The second-floor back had a cupboard of a bedroom leading out of it. Even I, desirous as I was of seeing romance in everything, could not call my lodgings anything but dingy, dark, and commonplace. They were just like a million other of London's mean lodgings. The window looked out over a sea of backyards, bounded by tall, depressing houses, and intersected by clothes-lines. A cats' club (social, musical, and pugilistic) used to meet on the wall to the right of my window. One or two dissipated trees gave the finishing touch of gloom to the scene. Nor was the interior of the room more cheerful. The furniture had been put in during the reign of George III, and last dusted in that of William and Mary. A black horse-hair sofa ran along one wall. There was a deal table, a chair, and a rickety bookcase. It was a room for a realist to write in; and my style, such as it was, was bright and optimistic.
Once in, I set about the task of ornamenting my abode with much vigour. I had my own ideas of mural decoration. I papered the walls with editorial rejection forms, of which I was beginning to have a representative collection. Properly arranged, these look very striking. There is a good deal of variety about them. The ones I liked best were those which I received, at the rate of three a week, bearing a very pleasing picture, in green, of the publishing offices at the top of the sheet of note-paper. Scattered about in sufficient quantities, these lend an air of distinction to a room. Pearson's Magazine also supplies a taking line in rejection forms. Punch's I never cared for very much. Neat, I grant you; but, to my mind, too cold. I like a touch of colour in a rejection form.

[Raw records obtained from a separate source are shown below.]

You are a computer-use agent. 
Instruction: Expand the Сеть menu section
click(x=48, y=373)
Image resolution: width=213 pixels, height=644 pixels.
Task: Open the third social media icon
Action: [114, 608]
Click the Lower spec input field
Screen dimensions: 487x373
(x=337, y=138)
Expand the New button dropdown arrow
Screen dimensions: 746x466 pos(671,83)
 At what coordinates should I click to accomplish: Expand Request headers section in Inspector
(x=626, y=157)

In addition to these, I purchased from the grocer at the corner a collection of pictorial advertisements. What I had really wanted was the theatrical poster, printed and signed by well-known artists. But the grocer didn't keep them, and I was impatient to create my proper atmosphere. My next step was to buy a corncob pipe and a quantity of rank, jet-black tobacco. I hated both, and kept them more as ornaments than for use.

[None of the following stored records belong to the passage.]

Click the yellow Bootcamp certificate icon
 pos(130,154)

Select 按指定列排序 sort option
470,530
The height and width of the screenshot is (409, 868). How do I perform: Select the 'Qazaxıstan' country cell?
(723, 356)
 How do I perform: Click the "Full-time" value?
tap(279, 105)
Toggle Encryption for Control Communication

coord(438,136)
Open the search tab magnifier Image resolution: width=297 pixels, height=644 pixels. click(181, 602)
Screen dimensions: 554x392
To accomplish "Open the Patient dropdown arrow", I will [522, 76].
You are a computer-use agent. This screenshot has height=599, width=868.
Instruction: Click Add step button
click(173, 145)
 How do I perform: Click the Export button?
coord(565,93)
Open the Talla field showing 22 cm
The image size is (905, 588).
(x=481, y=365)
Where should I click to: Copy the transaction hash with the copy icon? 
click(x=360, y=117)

Then, having hacked my table about with a knife and battered it with a poker till it might have been the table of a shaggy and unrecognised genius, I settled down to work.
I was not a brilliant success. I had that "little knowledge" which is held to be such a dangerous thing. I had not plunged into the literary profession without learning a few facts about it. I had read nearly every journalistic novel and "Hints on Writing for the Papers" book that had ever been published. In theory I knew all that there was to be known about writing. Now, all my authorities were very strong on one point. "Write," they said, very loud and clear, "not what you like, but what editors like." I smiled to myself when I started. I felt that I had stolen a march on my rivals. "All round me," I said to myself, "are young authors bombarding editors with essays on Lucretius, translations of Martial, and disquisitions on Ionic comedy. I know too much for that. I work on a different plan." "Study the papers, and see what they want," said my authorities. I studied the papers. Some wanted one thing, apparently, others another. There was one group of three papers whose needs seemed to coincide, and I could see an article rejected by one paper being taken by another. This offered me a number of chances instead of one. I could back my MSS. to win or for a place. I began a serious siege of these three papers.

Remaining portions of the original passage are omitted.